Recent work in signal processing has led to several algorithms that attempt to alleviate the two aforementioned problems of noise and shielding. In April 2010, Sandia National Laboratories developed the GADRAS package to analyze radioactive materials. [2] Previously, many algorithmns focused primary on the peaks of the gamma spectrum, usually its most prominent feature. GADRAS however, utilizes data from the entire spectrum. This was based on the insight that counts in a gamma spectrum are often located outside the peaks, for example, less than 3% of the gamma counts for U-238 occur in its peak at 1.001-MeV. [2] Furthermore, peaks often overlap and cause ambiguity for the source. The counts outside the peaks provide information for the thickness and composition of the shielding material. By using the entire spectrum, and accounting for areas of the spectrum where the count is absent, the newer algorithms are much more adept at identifying radioactive material in the presence shielding and background radiation.
To combat the issue of noise and scattering, the Domestic Nuclear Detection Office is conducting tests on advanced radiography scattering mechanisms. One of these systems is the Cargo Advanced Automated Radiography System. The system consists of two components. The first produces gamma rays from material such as cobalt-60. The photons are passed through a fan-like bean through the object to be detected. A piece of high-Z metal is placed before the photon detector, with a hole aligned with the direction of detection to eliminate most of the photons that have been scattered by cargo that could obstruct small features, such as a piece of SNM. [4] The result is a higher signal-to-noise ratio that increases the ability of the detector to pick out suspicious cargo.
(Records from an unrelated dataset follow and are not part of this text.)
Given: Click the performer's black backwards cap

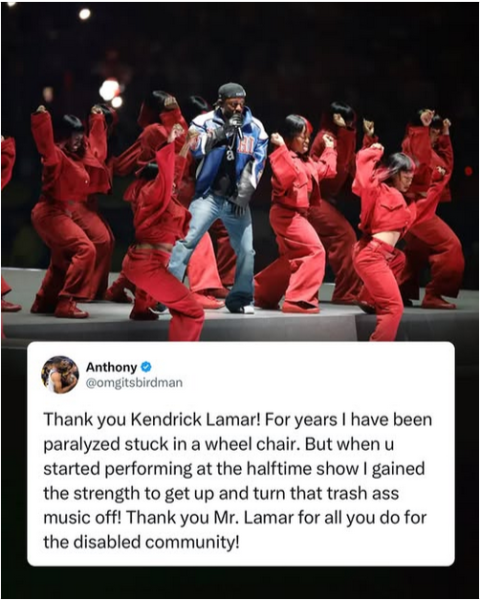Looking at the screenshot, I should [x=232, y=91].
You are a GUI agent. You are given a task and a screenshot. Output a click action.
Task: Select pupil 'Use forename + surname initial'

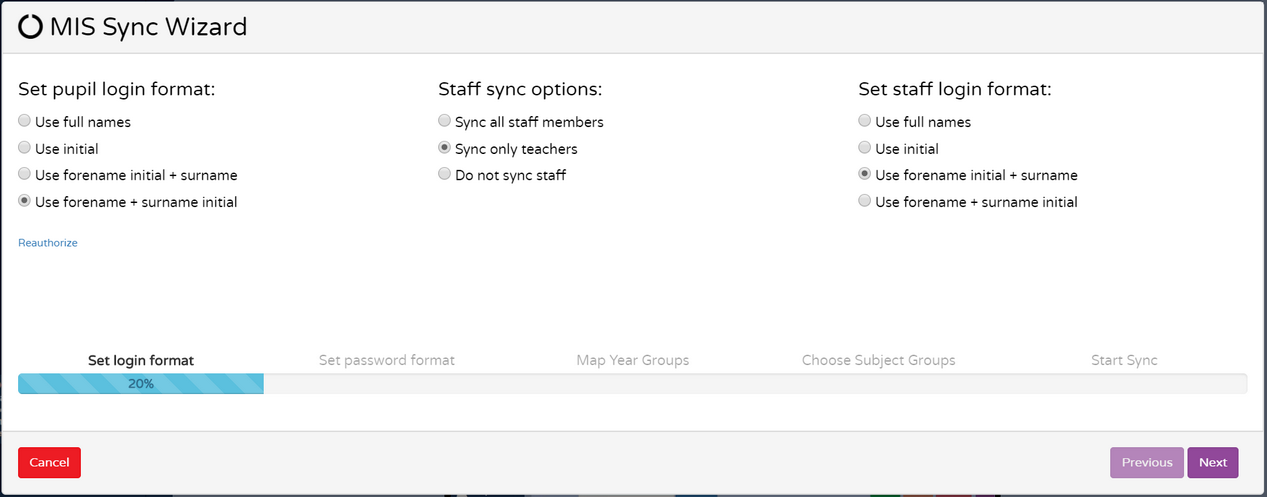[x=25, y=201]
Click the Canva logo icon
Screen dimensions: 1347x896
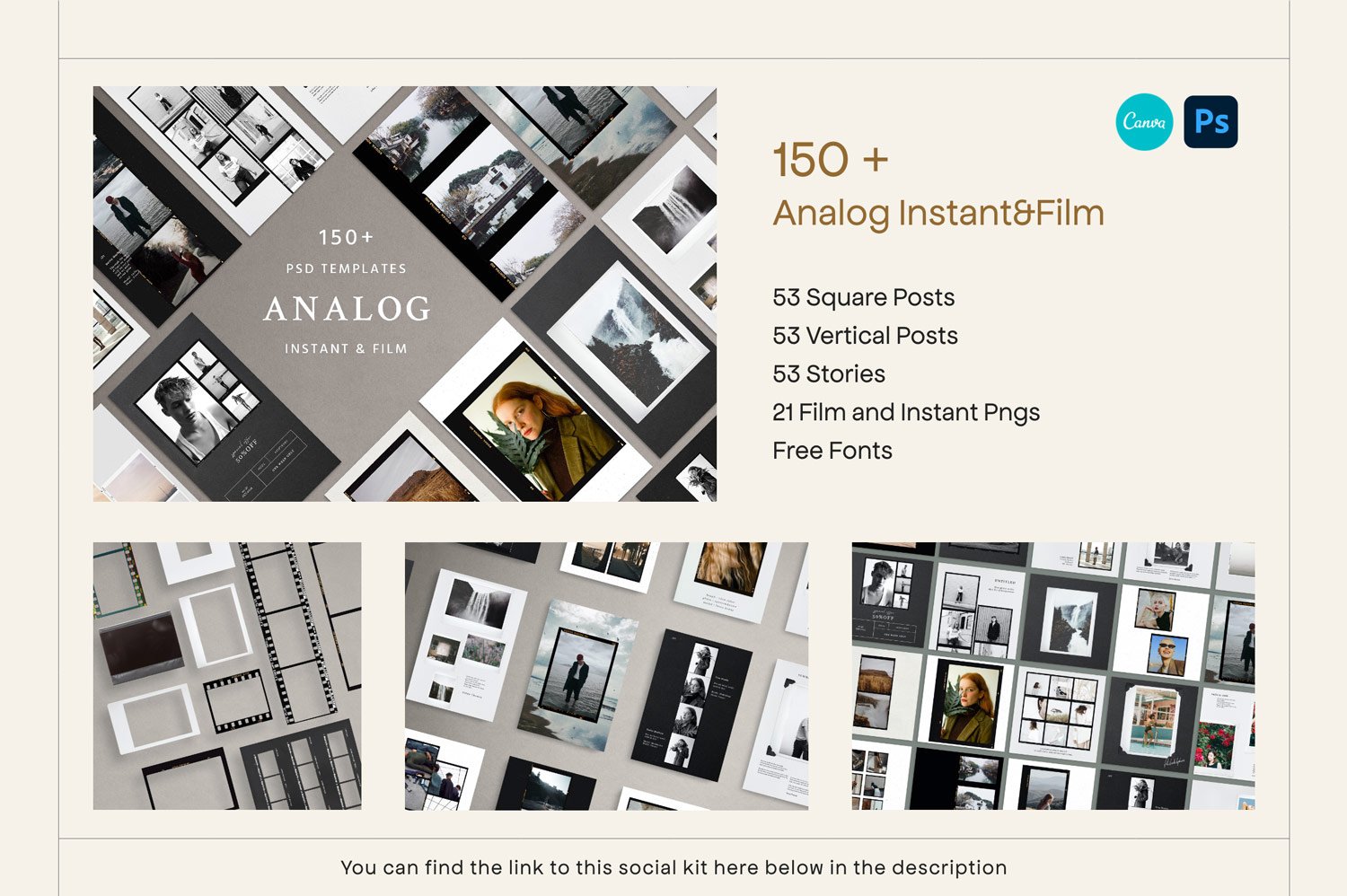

In conclusion, although the physical principles behind gamma spectroscopy are highly developed, the algorithms used on the data gathered, as well as techniques to apply the radiography are still being constantly improved.
© Yuxiang Zhou. The author grants permission to copy, distribute and display this work in unaltered form, with attribution to the author, for noncommercial purposes only. All other rights, including commercial rights, are reserved to the author.
[1] M. V. Hynes, "Denying Armageddon: Preventing Terrorist Use of Nuclear Weapons," Ann. Am. Acad. Political Soc. Sci. 607, 150 (2006).
[2] J. Medalia, "Detection of Nuclear Weapons and Materials: Science, Technologies, Observations," Congressional Research Services Report for Congress R40154, 4 Jun 10.
[3] G. P. Westphal, "High Rate Gamma Spectroscopy and Related Problems," J. Radioanal. Nucl. Chem. 61, 111 (1981).
[4] J. I. Katz et al., "X-Radiography of Cargo Containers," Science and Global Security 15, 49 (2007).